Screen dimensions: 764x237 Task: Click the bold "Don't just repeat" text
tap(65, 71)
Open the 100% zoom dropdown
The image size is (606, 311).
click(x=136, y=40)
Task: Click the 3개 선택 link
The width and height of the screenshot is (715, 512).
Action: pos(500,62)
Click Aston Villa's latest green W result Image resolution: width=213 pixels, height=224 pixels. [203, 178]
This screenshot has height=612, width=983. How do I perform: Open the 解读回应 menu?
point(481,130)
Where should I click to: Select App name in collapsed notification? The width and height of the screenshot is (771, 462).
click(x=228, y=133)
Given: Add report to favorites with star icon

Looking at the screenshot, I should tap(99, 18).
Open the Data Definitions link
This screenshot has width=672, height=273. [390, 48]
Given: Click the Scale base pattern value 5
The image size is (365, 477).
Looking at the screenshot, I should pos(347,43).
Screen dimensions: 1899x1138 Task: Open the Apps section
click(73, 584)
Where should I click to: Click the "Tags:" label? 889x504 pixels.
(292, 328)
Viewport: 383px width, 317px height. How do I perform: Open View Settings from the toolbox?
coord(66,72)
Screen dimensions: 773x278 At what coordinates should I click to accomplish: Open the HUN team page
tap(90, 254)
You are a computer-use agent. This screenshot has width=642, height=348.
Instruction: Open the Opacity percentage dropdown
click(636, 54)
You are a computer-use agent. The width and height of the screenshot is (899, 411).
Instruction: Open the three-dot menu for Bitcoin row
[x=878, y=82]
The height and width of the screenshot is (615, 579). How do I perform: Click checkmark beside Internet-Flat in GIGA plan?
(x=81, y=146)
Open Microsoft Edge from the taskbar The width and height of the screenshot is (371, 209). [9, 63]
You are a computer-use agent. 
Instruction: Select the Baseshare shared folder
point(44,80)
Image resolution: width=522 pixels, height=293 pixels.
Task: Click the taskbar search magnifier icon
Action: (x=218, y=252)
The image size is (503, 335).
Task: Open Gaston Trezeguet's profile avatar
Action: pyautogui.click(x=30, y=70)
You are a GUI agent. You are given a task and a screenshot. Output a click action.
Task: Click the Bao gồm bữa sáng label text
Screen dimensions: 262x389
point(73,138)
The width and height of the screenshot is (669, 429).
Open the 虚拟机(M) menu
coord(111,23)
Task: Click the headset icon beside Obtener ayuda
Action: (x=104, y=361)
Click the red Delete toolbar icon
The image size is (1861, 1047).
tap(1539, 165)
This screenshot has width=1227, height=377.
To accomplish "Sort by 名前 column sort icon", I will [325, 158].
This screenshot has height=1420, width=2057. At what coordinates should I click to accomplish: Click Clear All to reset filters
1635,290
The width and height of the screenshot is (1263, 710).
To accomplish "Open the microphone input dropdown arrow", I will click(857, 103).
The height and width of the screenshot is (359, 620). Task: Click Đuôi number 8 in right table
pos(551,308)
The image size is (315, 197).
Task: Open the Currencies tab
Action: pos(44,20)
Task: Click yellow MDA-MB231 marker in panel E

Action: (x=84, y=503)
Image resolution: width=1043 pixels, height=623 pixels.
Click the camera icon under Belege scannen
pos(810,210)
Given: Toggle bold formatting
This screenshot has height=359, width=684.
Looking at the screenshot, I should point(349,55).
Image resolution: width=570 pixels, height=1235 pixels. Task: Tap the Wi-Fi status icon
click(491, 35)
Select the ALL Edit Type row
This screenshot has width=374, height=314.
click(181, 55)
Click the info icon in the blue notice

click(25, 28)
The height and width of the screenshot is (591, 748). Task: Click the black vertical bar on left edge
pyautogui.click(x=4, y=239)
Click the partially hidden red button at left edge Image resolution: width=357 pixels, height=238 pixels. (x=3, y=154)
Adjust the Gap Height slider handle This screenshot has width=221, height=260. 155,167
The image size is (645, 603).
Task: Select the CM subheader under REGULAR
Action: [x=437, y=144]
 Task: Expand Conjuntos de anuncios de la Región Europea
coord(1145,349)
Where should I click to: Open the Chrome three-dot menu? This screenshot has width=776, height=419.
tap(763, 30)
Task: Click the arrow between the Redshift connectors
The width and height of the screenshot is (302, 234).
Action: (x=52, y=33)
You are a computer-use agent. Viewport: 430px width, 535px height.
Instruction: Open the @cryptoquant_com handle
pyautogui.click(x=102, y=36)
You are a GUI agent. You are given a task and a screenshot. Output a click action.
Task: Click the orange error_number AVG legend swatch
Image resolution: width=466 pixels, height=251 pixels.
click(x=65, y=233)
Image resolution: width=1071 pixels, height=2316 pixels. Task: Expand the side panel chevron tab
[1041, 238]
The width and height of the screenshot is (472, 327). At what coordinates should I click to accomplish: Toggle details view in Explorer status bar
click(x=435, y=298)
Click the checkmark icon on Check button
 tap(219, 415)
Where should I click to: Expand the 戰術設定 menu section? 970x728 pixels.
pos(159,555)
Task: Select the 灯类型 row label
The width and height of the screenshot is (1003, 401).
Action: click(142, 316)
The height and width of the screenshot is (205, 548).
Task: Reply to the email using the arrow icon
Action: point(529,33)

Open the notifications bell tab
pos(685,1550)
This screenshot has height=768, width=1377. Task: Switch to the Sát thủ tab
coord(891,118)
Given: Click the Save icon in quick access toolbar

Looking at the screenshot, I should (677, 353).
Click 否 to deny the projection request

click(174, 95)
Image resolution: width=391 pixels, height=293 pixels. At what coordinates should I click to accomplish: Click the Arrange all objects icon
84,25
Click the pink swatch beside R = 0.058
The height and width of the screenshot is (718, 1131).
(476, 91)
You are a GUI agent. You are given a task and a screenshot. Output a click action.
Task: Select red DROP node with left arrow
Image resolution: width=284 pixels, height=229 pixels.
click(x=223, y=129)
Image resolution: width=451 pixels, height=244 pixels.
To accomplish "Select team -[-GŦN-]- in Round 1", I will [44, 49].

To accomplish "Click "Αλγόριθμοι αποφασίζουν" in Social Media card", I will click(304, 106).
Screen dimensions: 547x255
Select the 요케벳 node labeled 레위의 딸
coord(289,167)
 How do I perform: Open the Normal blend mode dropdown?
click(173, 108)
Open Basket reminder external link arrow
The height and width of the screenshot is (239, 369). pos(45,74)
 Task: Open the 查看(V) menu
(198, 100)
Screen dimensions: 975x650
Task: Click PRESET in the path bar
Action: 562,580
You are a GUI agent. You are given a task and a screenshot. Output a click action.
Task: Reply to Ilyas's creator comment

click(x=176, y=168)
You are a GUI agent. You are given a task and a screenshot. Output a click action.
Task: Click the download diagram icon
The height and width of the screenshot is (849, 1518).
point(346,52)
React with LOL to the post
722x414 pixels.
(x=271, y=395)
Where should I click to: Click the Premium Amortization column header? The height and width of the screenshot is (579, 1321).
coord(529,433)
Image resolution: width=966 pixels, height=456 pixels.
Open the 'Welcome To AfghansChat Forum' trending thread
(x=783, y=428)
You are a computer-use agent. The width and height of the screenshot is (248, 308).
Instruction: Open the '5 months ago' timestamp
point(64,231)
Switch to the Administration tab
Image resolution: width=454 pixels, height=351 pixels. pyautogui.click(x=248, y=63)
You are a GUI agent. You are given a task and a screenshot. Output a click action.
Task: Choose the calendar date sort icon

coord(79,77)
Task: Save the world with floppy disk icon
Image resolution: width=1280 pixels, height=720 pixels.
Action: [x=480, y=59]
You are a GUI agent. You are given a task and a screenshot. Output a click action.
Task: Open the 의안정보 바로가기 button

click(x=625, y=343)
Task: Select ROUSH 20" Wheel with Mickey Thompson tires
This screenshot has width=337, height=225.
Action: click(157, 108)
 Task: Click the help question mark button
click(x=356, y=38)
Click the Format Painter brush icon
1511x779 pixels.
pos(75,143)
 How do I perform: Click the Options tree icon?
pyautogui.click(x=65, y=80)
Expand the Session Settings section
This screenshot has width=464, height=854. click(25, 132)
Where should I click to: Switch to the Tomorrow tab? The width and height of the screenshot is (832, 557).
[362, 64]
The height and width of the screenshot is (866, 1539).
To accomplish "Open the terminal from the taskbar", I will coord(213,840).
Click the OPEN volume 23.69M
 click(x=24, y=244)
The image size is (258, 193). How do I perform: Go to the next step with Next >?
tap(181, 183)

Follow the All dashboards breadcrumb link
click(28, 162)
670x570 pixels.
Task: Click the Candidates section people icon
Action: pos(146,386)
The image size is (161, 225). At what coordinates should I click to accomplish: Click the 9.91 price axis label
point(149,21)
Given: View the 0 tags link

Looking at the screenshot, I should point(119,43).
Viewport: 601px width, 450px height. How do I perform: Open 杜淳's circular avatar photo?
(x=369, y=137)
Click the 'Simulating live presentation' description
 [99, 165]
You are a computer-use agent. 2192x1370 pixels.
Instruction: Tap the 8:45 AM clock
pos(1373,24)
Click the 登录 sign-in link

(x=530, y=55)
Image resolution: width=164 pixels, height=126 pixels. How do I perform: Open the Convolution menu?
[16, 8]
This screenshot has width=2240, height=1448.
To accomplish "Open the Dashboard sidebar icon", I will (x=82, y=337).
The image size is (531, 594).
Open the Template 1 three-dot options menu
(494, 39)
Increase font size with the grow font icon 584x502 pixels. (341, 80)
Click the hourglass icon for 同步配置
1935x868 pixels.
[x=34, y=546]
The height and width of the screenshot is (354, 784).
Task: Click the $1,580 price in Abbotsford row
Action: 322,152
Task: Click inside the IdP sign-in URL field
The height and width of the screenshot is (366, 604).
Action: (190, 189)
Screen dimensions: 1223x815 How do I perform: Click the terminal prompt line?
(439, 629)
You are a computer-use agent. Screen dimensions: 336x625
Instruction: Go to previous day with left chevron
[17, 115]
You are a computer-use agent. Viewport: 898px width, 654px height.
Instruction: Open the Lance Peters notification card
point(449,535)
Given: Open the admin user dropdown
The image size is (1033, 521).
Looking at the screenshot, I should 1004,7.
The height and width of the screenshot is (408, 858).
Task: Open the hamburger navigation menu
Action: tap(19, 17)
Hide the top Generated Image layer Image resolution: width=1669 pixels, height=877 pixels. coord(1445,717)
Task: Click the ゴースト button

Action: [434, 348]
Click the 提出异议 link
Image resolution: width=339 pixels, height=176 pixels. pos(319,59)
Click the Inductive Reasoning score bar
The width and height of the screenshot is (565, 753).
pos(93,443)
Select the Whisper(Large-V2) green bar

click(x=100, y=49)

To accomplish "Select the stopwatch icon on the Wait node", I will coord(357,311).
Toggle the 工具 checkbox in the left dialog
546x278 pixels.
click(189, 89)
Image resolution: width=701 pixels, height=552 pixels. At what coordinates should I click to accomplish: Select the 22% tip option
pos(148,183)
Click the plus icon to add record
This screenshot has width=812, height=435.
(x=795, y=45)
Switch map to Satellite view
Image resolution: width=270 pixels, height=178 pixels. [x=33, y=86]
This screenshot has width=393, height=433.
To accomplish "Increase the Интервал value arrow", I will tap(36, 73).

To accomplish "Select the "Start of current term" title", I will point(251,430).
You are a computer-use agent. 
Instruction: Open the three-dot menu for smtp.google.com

### Direction
Reproduce the entries above verbatim, starting at the line that contains "Task: Expand Conjuntos" and ending at the line that contains "click(x=65, y=233)", with both of those lines included.

### Solution
 Task: Expand Conjuntos de anuncios de la Región Europea
coord(1145,349)
Where should I click to: Open the Chrome three-dot menu? This screenshot has width=776, height=419.
tap(763, 30)
Task: Click the arrow between the Redshift connectors
The width and height of the screenshot is (302, 234).
Action: (x=52, y=33)
You are a computer-use agent. Viewport: 430px width, 535px height.
Instruction: Open the @cryptoquant_com handle
pyautogui.click(x=102, y=36)
You are a GUI agent. You are given a task and a screenshot. Output a click action.
Task: Click the orange error_number AVG legend swatch
Image resolution: width=466 pixels, height=251 pixels.
click(x=65, y=233)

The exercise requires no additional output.